Qualifications to run for council are:
•Must be at least 21 years of age;
•Must be a registered city voter;
•Shall be a resident of the Ward they wish to represent for at least six months prior to the election and shall continue to reside therein during the member’s period of service; and
•Shall be a resident of the city of Canton for at least one year prior to the election.
Voters must be registered by Oct. 6 in order to cast a ballot in the November election.
Since Cummins vacated his seat, the term will end upon the swearing in of any new council members in January 2016. Downtown Canton businessman Farris Yawn already announced his plans to run for the council seat.
For further information regarding qualification for office, contact Canton City Clerk Susan Stanton at (770) 704-1507 or email at email@example.com.
Mayor Gene Hobgood also asked the council Thursday night to have another Ethics Committee meeting and properly advertise it.
Canton resident Andrew Potts filed an ethics complaint last month against Cummins, claiming since he was both a seated council member and acting city manager at the time, he should not have been able to participate in the city manager selection process.
The complaint was reviewed and dismissed Tuesday by the committee, which was made up of Council members Sandy McGrew and Jack Goodwin and City Attorney Bobby Dyer.
However, the public and media were notified only an hour before the meeting was set to begin. Council agreed to have the committee meet again at 4 p.m. Wednesday at City Hall so the public can be notified properly.
In other business, council members discussed options to solve the sound problems at City Hall. Director of Technology Camille Wehs said the city will be spending about $1,500 for acoustic engineers to conduct a study and find out what the best solution is. One citizen described the sound as being similar to talking in a tunnel. Councilman Bill Grant noted the sound is even worse for those watching online.
Wehs also gave the council an option to test wireless lapel microphones. She said it would cost about $17,600 to buy the new mics, programming and sound board. However, she is unsure if it will fix the problem.

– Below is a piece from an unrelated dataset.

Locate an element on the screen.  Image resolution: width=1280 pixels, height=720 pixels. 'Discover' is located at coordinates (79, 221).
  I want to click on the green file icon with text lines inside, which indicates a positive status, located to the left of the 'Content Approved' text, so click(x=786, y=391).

“The walls in here are all flat and the sound is just bouncing around. There’s nothing to absorb the sound when the council talks into the mics. Even if you purchase the new mics, the problem could continue,” Wehs said.

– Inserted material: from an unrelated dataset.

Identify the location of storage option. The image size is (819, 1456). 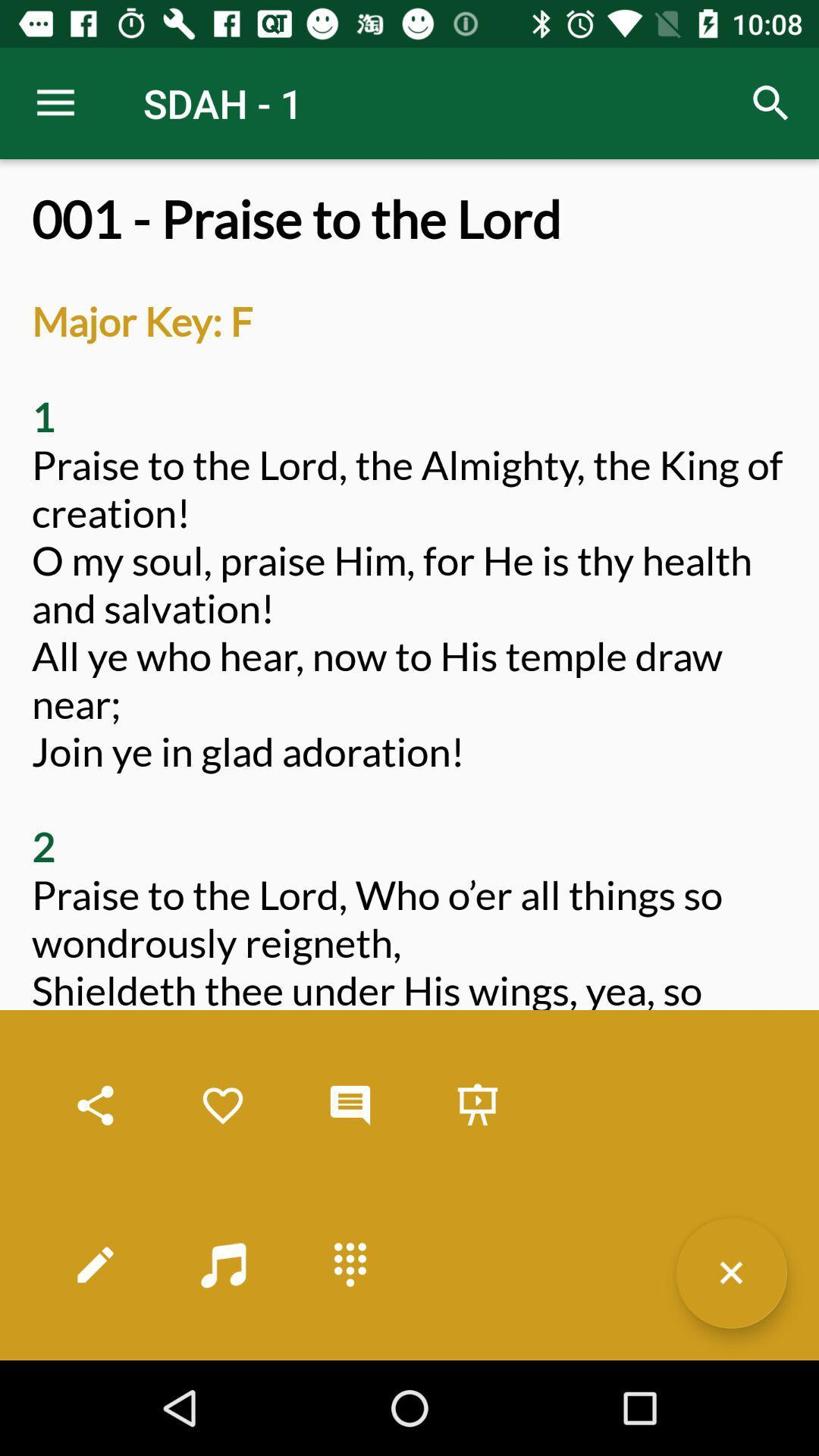
(476, 1106).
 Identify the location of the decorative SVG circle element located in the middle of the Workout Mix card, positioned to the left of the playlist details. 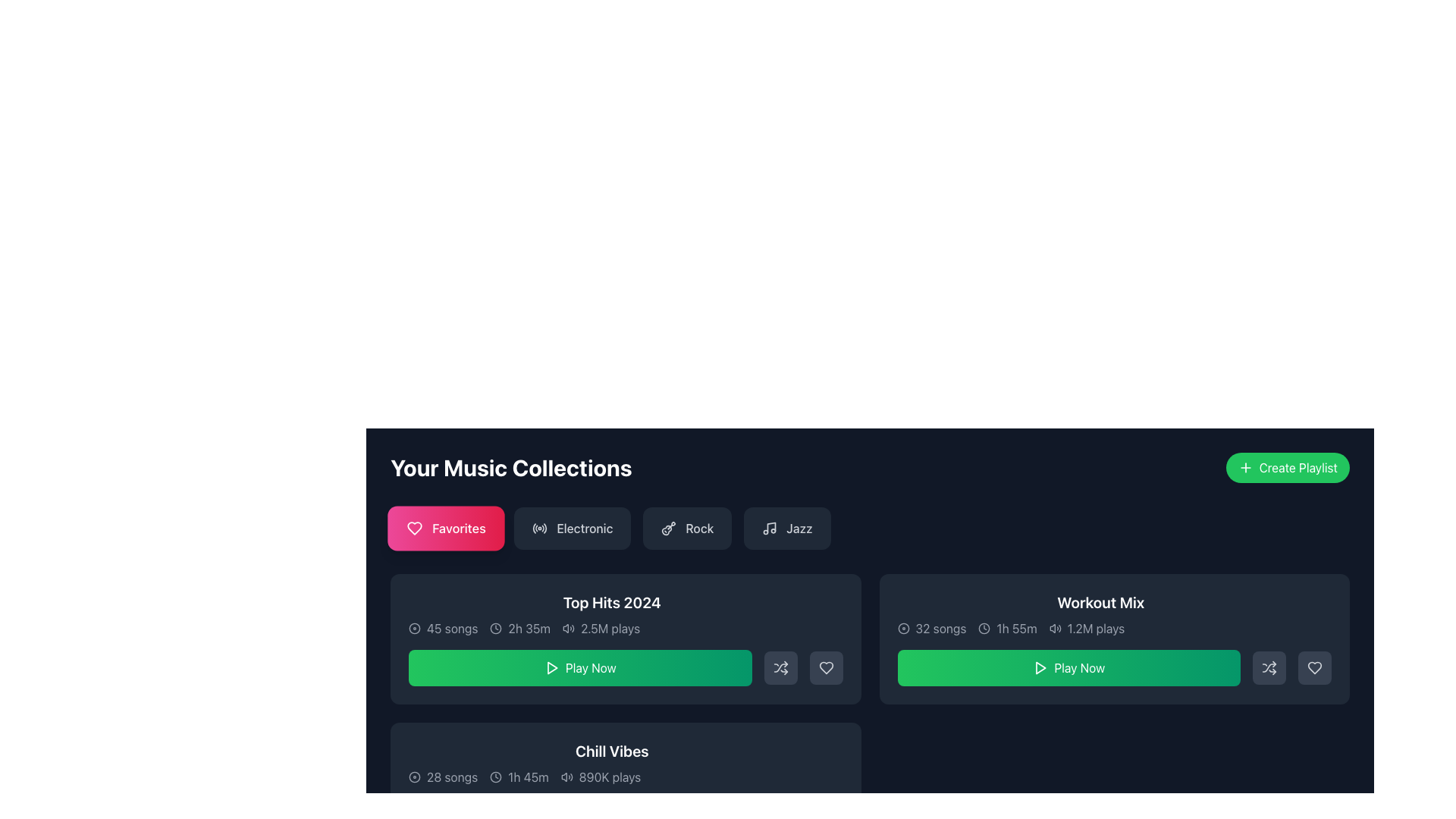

Councilman John Rust said it makes more sense to move forward with the acoustic study because buying new mics could just add to the problem. He also suggested council members practice speaking within two inches of the microphones.
In other business, the city:
•Approved Marietta Road water line contract and bid for $220,732.75;
•Approved to hold a budget hearing Aug. 7; and
•Approved Chief Finance Officer Nathan Ingram to apply for the Georgia Department of Economic Development Tourism Division and Georgia Council for the Arts grant. The grant, if received, will help pay for signage improvements around the city.